Abruptly, he shoved the pilot aside, and the man took off running toward the hangar.
“You made the right decision,” Fisher shouted.
Chern clutched the briefcase to his chest and began shaking his head. “We must all make our sacrifices for the motherland.”
Fisher’s mouth fell open.
There was no computer with satellite link inside that briefcase.
No documents associated with the oligarchs’ plan.
No innocent travel arrangements or pornographic magazines or personal hygiene items.
There was, Fisher concluded in that second, only one thing:
A way for Chern to ensure that he was not captured by the enemy and turned for information.
Chern had been prepared all along for that contingency, and his associates had probably had no idea that inside his simple briefcase were blocks of C-4 rigged to a detonator built into the case’s handle.
Chern’s thumb slammed down on a button at the base of that handle.
Fisher turned to Briggs and cried, “Run!”
Grim and Charlie were shouting in their ears, but it was all white noise as Fisher wondered how many steps he could take before the explosion went off.
An even more troubling thought jabbed like a needle: What if Chern wasn’t just committing suicide?
What if he had something much more powerful than C-4 inside that case?
“There is always plan B,” Kasperov had said.
30
That Fisher had run past Chern, beneath the charter jet’s nose, and toward Paladin One was a decision born of experience and not an instinctual reaction to fear. An untrained man would’ve unconsciously retreated to the rear, as nature had intended. You back away from danger, not run toward it.
But Fisher knew that sprinting across the tarmac and back toward the hangar would’ve left them unprotected and that the detonation would’ve first shredded them, then set ablaze what was left of their bodies. Having his remains positively identified by an FBI forensics team was not exactly on his bucket list.
As he and Briggs passed beneath the jet, Chern did, indeed, make his sacrifice to the motherland.
The explosion shook the asphalt and kicked the charter jet back toward Paladin One in the first second.
Next came the concussion that swept Fisher and Briggs off their feet and launched them into the air, even as their ears began to ring.

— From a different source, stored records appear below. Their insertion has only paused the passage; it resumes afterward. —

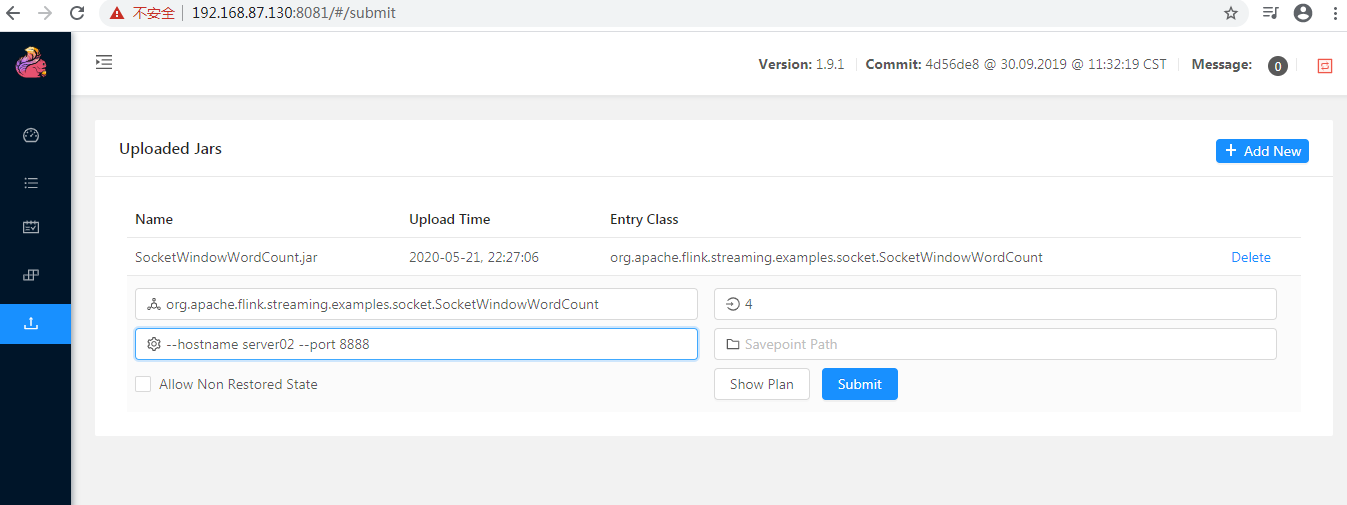Edit the program arguments field

[x=416, y=344]
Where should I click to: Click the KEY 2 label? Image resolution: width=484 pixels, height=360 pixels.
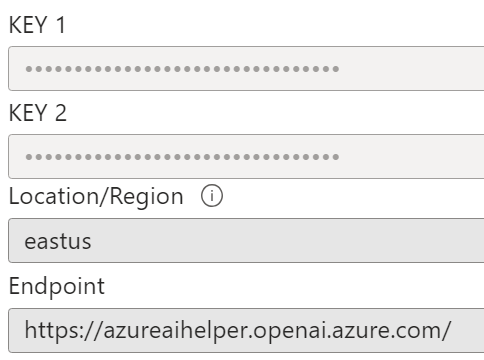38,113
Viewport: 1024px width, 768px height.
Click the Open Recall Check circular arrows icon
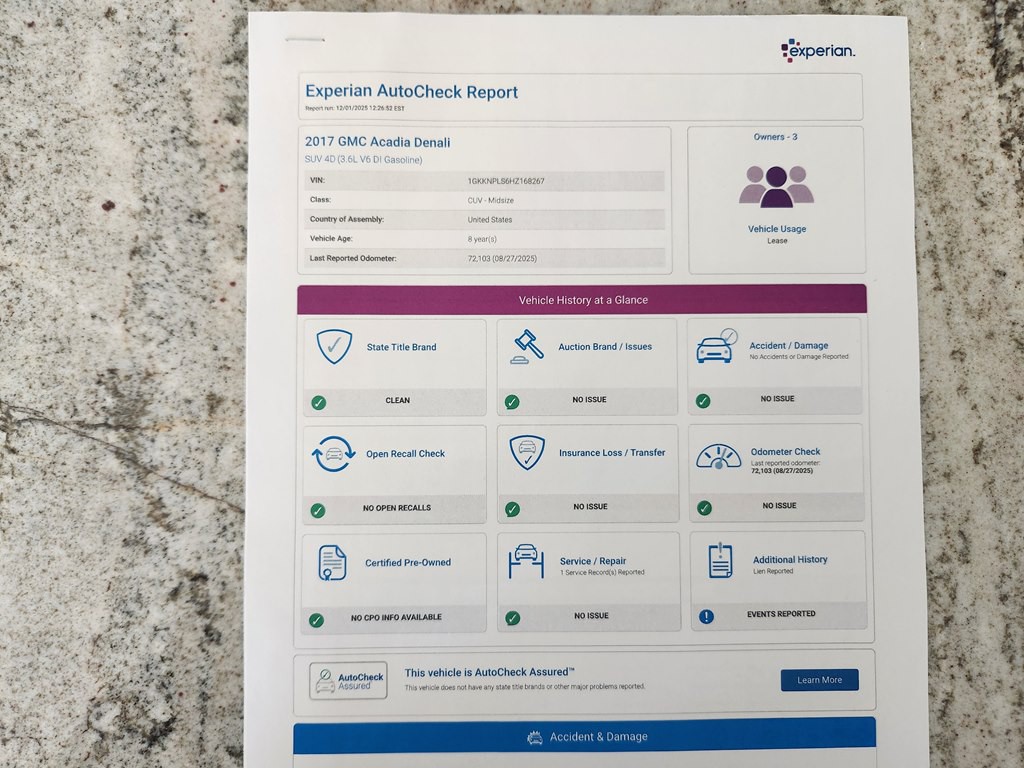(334, 454)
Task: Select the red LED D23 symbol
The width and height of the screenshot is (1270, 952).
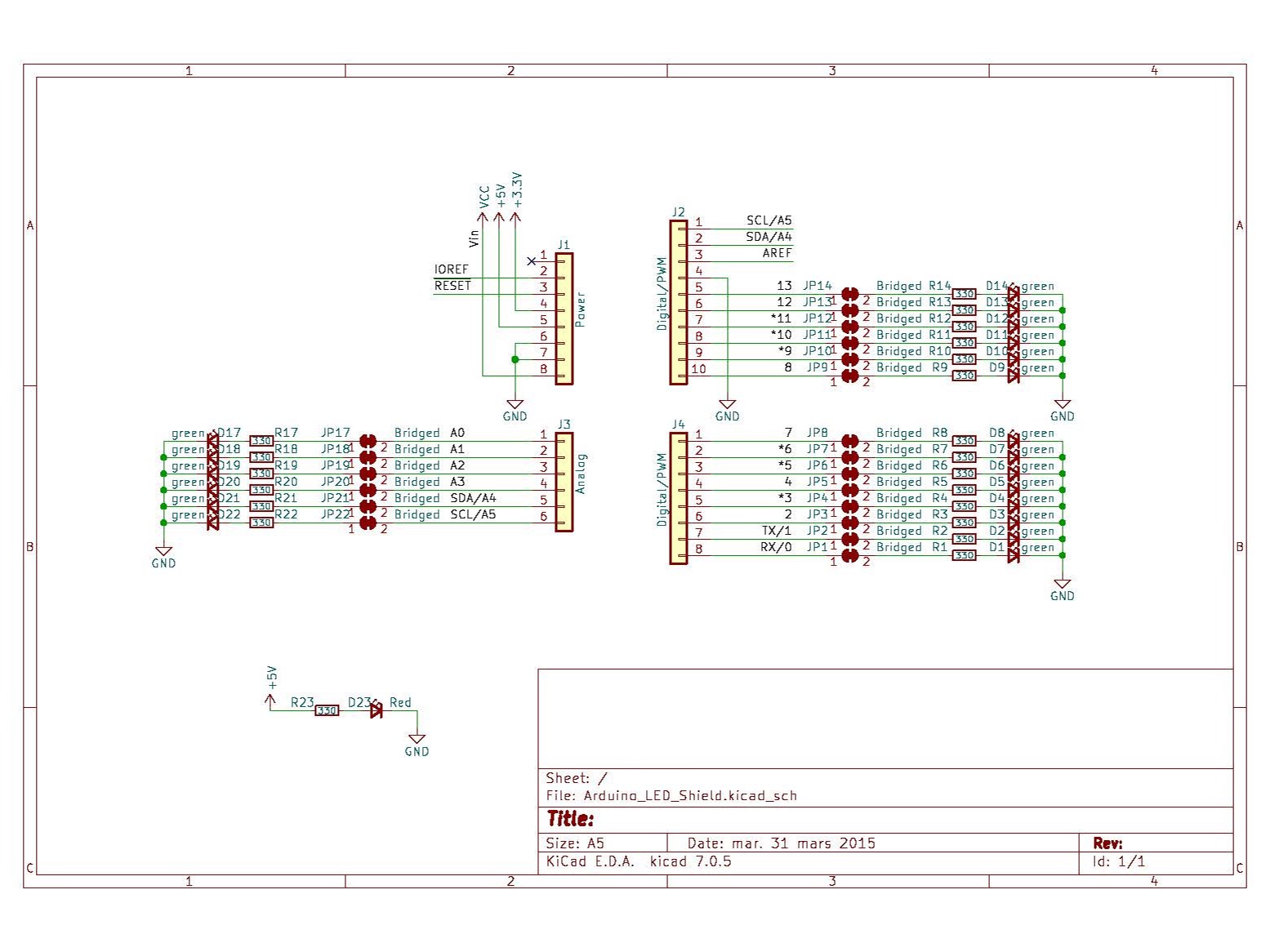Action: (x=376, y=710)
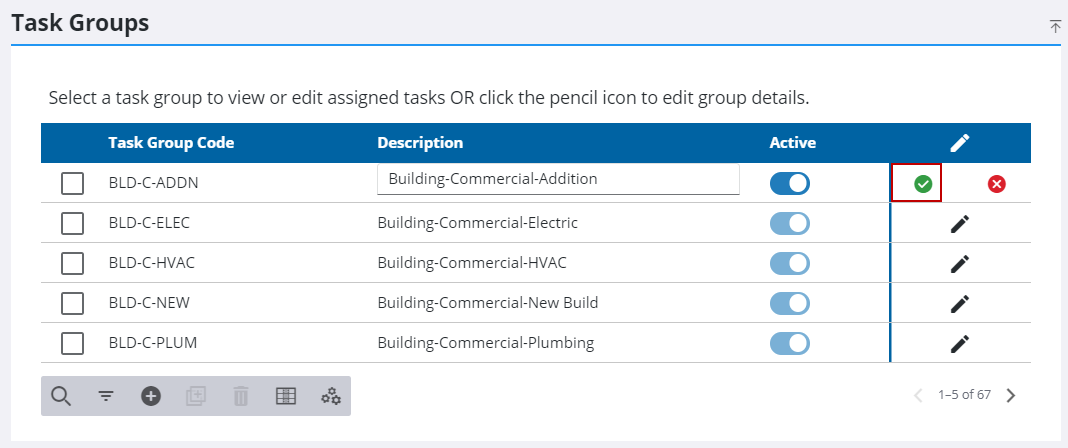Click the Building-Commercial-Addition description field

click(558, 180)
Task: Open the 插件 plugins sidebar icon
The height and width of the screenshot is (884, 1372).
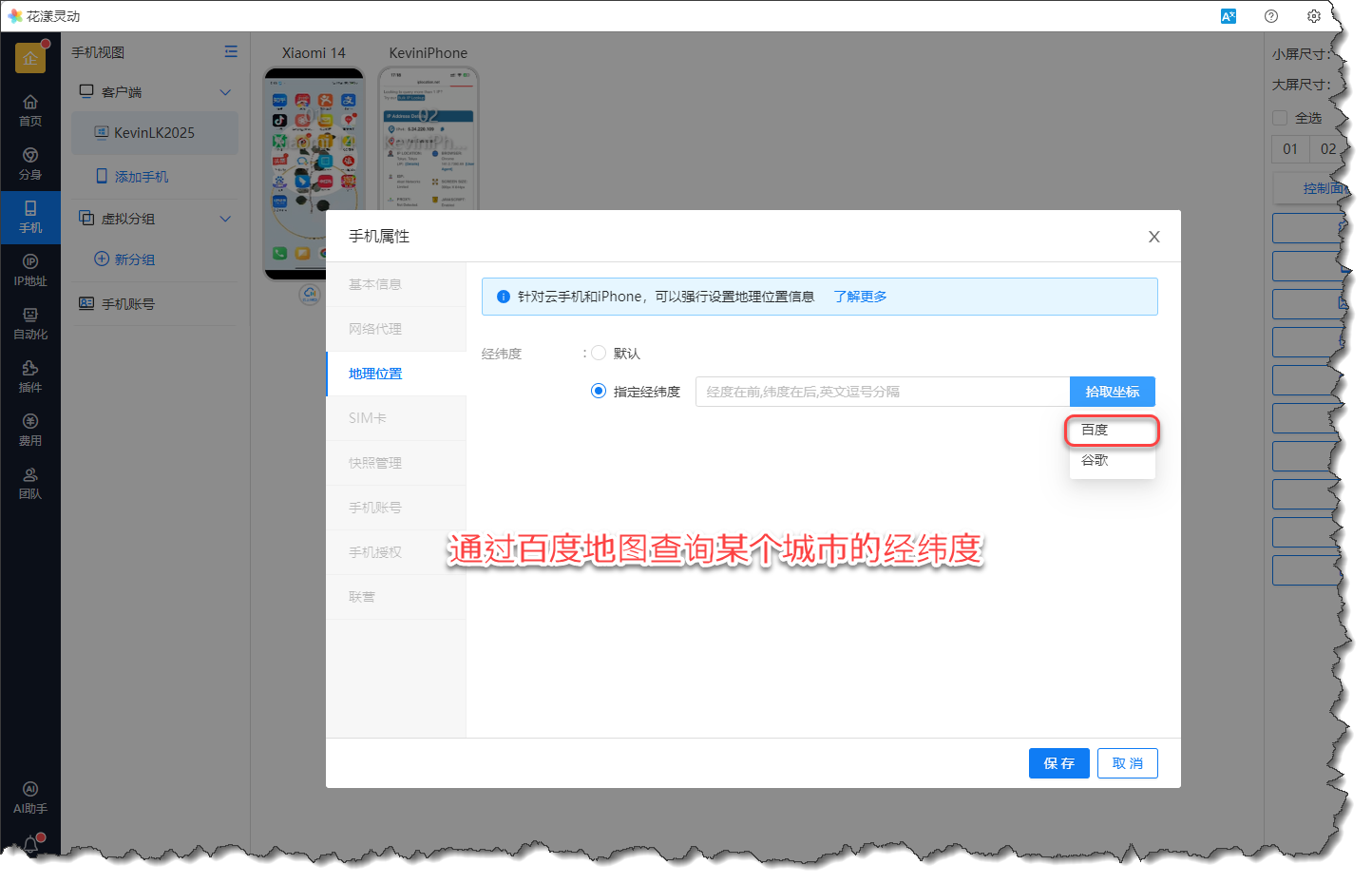Action: point(30,376)
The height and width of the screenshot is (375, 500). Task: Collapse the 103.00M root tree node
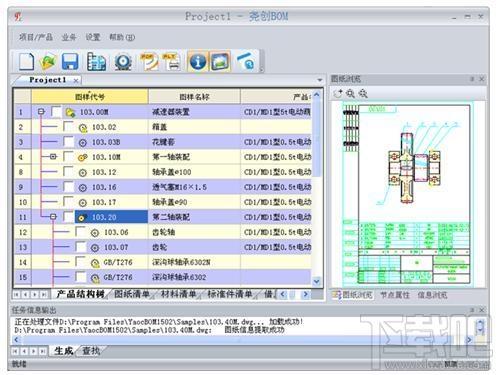tap(41, 112)
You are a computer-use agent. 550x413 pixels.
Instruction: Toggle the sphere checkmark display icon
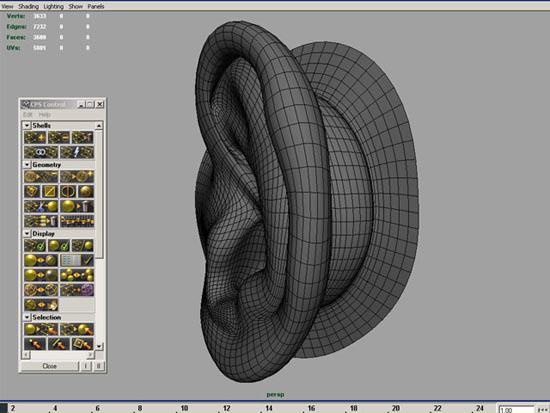point(59,245)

Strangely enough, as Fisher’s boots left the ground, his thoughts focused not on the impending doom and promise of physical pain but on identifying the nature of the explosion. And he sure as hell knew the sound of C-4 detonating versus other types of explosions. So there was a moment of relief — a sigh that lasted all of a second in knowing that this was a conventional explosion. This was not one of the famed or, rather, infamous RA-115s, aka “suitcase nukes” identified years ago by GRU defector Stanislav Lunev.
Better still, because the charter plane was taking the brunt of the explosion and they were wearing their Kevlar-weave tac-suits, Fisher thought maybe, just maybe, they might actually survive the blast.
They flew nearly twenty feet before crashing and rolling to the tarmac, the fireballs lifting behind them, the fully fueled charter plane engulfed in the flames.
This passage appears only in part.